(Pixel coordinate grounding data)
BEGIN

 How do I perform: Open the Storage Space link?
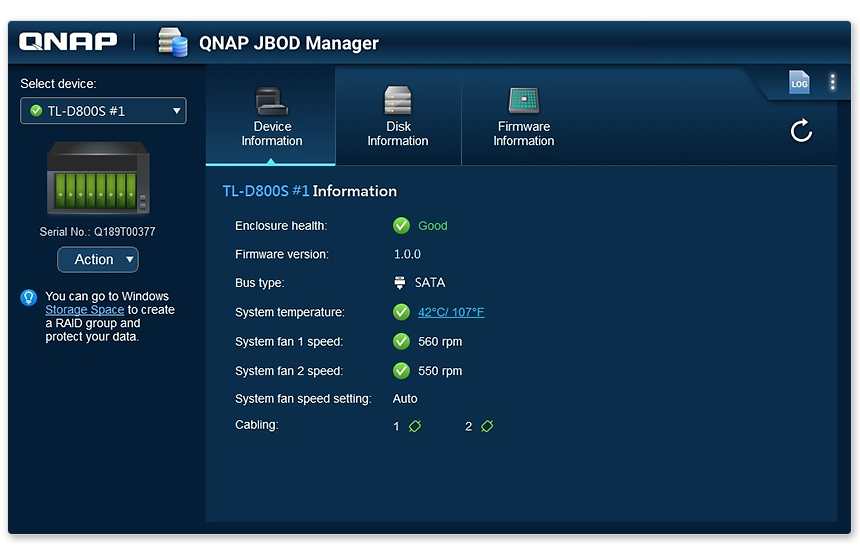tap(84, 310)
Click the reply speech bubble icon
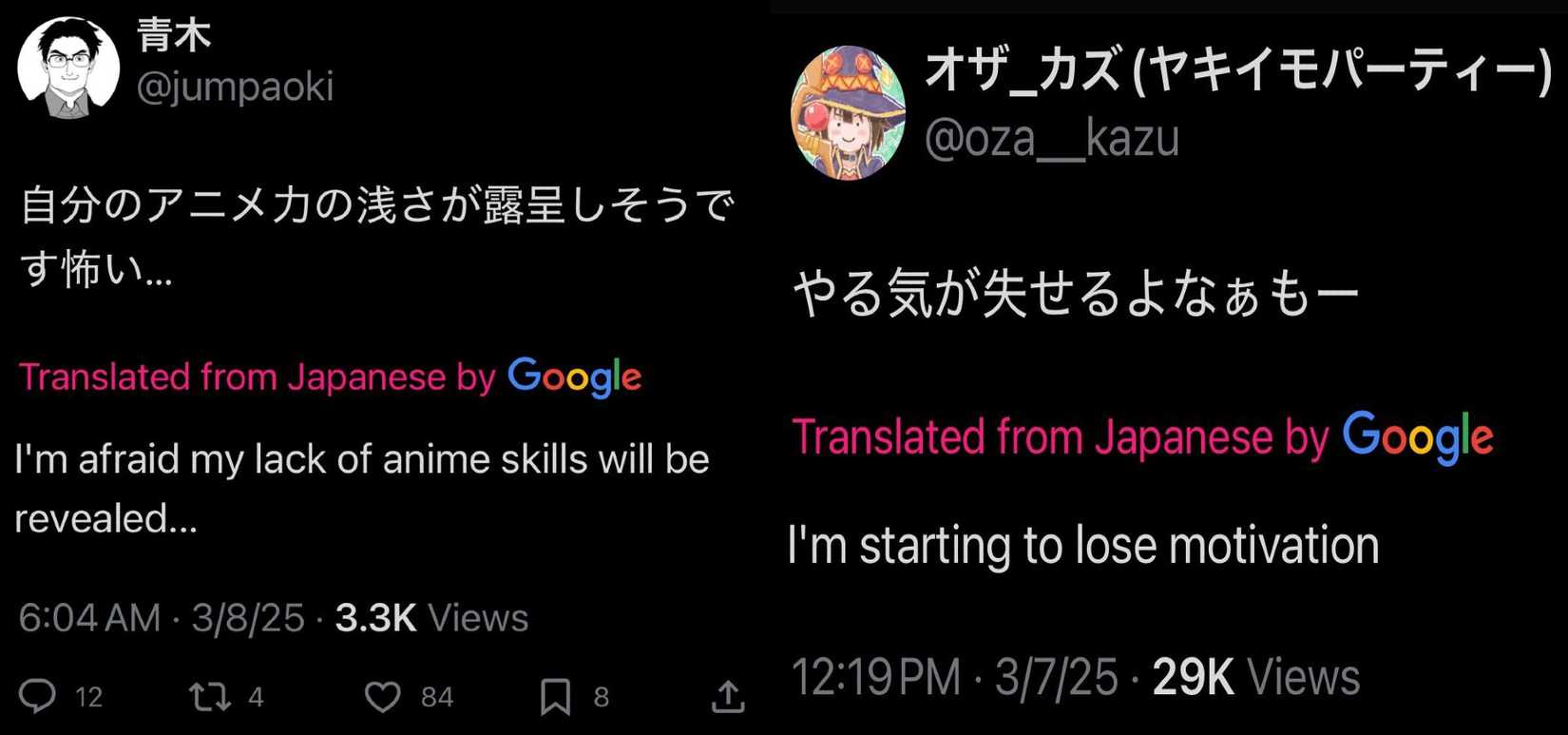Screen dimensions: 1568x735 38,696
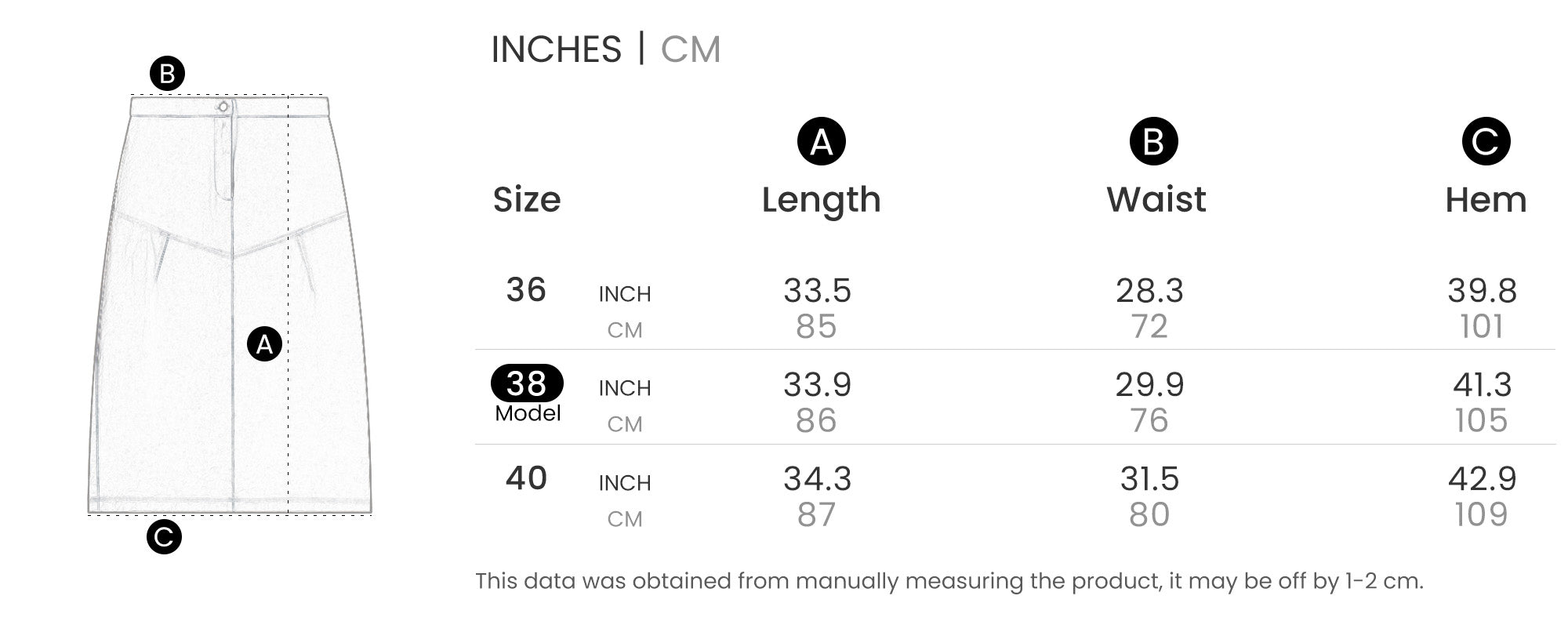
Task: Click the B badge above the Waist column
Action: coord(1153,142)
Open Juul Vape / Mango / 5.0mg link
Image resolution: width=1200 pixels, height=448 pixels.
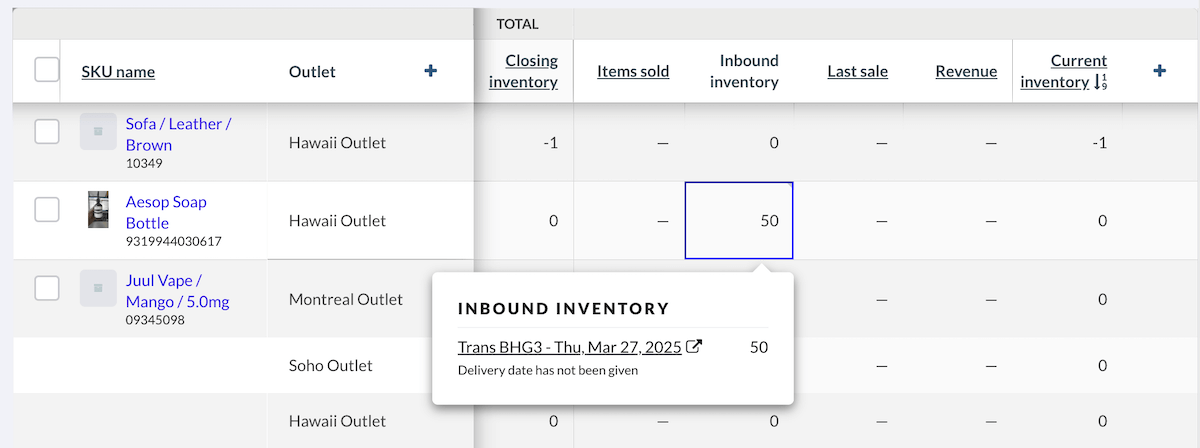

END

• [TASK OBJECTIVE]:
All of the entries need to be copied exactly, minus any pictures.

• [WRITTEN RESPONSE]:
 How do I perform: Open the Storage Space link?
tap(84, 310)
Click the reply speech bubble icon
Screen dimensions: 1568x735 38,696
Task: Click the B badge above the Waist column
Action: coord(1153,142)
Open Juul Vape / Mango / 5.0mg link
Image resolution: width=1200 pixels, height=448 pixels.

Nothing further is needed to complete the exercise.